Sent from my Galaxy Nexus using RootzWiki


----------



## Trenton (Jun 7, 2011)

right now I'm running jelly belly 2.3 ( or something like that its one of the gsm nan ports) and I'm about to flash Kejar's build. I would recommend that or bugless beast only because the developers of those roms have a rep for quality stuff. but seriously, they are all good.


----------



## chefb (Sep 4, 2011)

kochoid said:


> Slim ics.
> 
> 
> 
> ...


ICS......were looking for JB


----------



## Birthofahero (Aug 18, 2011)

Lol, nearly every answer was a different ROM. Just flash them and come to your own conclusion. All it takes is time.

I have only flashed jellybelly and am having fantastic results.

Sent from my Galaxy Nexus using RootzWiki


----------



## THEFILLTER (Dec 29, 2011)

OR how about read the roms description and flash what you think has the most features for what you want.

...Wait, did I just use common sense!?

Seriously, just flash them all. What do you have to lose?


----------



## chefb (Sep 4, 2011)

I'm looking for a starting point.....so the Rom that has the highest raves...I will start with.


----------



## calripkenturner (Feb 9, 2012)

I've used two. Vanirbean which is now nexus bean was amazingly stable the entire time I ran it. I flashed the first day it was posted. And I'm currently on jelly belly 3.3 both have been great and I haven't had an issue on either of them.


----------



## Barf (Sep 26, 2011)

chefb said:


> I'm looking for a starting point.....so the Rom that has the highest raves...I will start with.


Look through the jb ROM threads and find the most active thread then. Logical enough.


----------



## Joesyr (Feb 7, 2012)

chefb said:


> I'm looking for a starting point.....so the Rom that has the highest raves...I will start with.


I tuned to some sports talk radio the other day while driving. They were trying to drum up some pre-season excitement, calling for people to call in and really trash talk the other of two local teams.

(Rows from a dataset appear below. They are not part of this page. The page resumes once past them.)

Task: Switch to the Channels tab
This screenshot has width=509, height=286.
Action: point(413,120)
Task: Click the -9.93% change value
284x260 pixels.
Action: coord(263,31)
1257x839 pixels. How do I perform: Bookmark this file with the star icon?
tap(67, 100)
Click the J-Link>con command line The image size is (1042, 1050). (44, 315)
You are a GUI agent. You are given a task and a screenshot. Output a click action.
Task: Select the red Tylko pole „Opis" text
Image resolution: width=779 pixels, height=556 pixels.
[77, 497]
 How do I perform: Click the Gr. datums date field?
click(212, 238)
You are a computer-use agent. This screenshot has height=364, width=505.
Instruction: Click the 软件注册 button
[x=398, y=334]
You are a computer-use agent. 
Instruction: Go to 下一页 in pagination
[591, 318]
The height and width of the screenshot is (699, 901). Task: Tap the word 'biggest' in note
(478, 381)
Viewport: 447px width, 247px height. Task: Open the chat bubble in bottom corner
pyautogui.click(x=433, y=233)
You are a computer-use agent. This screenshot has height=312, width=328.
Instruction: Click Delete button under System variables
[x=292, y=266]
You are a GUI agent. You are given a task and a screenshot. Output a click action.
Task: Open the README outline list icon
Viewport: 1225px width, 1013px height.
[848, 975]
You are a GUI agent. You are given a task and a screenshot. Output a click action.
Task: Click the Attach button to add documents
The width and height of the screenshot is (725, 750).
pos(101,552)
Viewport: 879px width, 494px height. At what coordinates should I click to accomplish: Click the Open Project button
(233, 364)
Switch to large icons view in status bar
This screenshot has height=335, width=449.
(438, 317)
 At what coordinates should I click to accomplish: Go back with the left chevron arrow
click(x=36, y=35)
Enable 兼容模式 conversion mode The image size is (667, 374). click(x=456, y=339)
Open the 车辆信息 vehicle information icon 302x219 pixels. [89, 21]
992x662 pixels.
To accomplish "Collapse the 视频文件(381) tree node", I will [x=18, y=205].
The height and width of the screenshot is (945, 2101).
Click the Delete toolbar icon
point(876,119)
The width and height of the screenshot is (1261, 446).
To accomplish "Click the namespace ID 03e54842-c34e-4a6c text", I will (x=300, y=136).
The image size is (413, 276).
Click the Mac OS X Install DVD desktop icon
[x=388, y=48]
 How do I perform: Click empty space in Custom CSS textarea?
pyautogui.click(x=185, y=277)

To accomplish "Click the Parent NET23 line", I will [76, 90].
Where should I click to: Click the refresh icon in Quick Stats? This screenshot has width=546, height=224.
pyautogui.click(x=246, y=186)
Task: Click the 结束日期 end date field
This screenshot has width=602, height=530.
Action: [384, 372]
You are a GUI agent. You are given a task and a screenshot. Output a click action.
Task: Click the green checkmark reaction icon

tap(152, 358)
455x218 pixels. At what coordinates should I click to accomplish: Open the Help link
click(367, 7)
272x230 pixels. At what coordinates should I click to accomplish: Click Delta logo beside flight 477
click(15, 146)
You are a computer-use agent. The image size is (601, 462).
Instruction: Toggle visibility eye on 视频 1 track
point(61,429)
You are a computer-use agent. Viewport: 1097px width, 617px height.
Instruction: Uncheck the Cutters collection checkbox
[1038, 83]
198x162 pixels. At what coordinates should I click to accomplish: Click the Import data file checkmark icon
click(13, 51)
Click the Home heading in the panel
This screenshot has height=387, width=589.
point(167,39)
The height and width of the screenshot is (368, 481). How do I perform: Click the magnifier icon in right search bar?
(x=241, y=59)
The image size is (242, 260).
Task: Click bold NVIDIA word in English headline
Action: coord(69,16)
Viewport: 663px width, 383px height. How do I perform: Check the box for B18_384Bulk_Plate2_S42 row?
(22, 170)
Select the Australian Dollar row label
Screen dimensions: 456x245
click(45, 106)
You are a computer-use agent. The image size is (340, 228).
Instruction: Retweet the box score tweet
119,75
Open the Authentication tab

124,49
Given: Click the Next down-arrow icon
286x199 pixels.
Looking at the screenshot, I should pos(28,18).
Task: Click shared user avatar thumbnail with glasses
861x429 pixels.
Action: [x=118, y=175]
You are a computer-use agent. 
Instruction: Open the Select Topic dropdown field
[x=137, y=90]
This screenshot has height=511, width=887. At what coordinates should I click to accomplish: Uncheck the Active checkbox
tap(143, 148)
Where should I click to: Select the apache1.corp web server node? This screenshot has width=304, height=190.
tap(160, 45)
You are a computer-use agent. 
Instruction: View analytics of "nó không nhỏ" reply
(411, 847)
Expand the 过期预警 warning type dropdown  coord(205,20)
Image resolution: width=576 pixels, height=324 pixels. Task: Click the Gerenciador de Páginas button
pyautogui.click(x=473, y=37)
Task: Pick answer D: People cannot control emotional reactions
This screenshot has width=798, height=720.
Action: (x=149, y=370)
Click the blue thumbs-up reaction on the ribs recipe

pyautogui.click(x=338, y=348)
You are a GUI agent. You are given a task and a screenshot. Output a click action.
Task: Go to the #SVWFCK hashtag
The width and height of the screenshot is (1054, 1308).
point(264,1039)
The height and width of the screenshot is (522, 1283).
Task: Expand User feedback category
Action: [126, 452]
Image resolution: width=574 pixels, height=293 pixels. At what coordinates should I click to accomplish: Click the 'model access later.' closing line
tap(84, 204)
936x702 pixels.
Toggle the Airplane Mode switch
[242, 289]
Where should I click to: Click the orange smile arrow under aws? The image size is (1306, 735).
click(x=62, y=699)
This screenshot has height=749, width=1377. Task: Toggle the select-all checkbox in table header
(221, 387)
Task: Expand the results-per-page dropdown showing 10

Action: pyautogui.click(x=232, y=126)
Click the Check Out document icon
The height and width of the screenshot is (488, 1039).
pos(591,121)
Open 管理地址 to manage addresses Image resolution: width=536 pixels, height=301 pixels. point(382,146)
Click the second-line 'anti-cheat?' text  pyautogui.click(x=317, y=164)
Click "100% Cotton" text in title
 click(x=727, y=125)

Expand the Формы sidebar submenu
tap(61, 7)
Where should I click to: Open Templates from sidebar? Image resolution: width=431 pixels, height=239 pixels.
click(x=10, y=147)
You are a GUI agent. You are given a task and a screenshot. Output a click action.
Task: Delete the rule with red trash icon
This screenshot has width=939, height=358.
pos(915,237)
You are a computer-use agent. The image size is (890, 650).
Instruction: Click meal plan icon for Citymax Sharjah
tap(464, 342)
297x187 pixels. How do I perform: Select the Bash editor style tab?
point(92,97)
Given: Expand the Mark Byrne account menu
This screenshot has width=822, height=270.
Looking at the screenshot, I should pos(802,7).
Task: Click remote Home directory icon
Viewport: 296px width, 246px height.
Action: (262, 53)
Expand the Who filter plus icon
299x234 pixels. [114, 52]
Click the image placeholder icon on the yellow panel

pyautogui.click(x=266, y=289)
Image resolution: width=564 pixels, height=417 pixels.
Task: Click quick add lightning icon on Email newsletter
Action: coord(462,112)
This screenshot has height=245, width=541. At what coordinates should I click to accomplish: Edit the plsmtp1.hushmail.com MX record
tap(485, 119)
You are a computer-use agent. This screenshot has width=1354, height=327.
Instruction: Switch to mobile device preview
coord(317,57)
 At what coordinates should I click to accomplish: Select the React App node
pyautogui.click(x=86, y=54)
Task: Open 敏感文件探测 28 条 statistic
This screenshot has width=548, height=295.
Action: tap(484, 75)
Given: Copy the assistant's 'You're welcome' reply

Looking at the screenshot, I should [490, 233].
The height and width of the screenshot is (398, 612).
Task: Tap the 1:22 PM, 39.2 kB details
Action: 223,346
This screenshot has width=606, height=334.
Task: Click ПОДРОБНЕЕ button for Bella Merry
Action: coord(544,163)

But, people kept calling in with not much to say other than "Well I like my team and I'm sticking with it because it's what I know." Sometimes they'd challenge a caller with some little detail they wanted to stir the pot with, but really, nobody had much interesting to say, other than going off on tangents on why some little detail was the really important thing for the next season. Eventually I just changed the station, but if I had to bet, they never figured out which is the better team.

It seems like an elegant parable for this kind of thread.

Edit: Just so this comes off as less snippy than it sounds when I first read it back, my advice is to just look for one that puts the word "stock" somewhere in the title if you just want a basic rom to start from. They all mostly claim to do the same things with a few bells and whistles, and you'll just lose track of what's what if you try and pour through the various changelogs.


----------



## knivesout (Dec 1, 2011)

Birthofahero said:


> I have only flashed jellybelly and am having fantastic results.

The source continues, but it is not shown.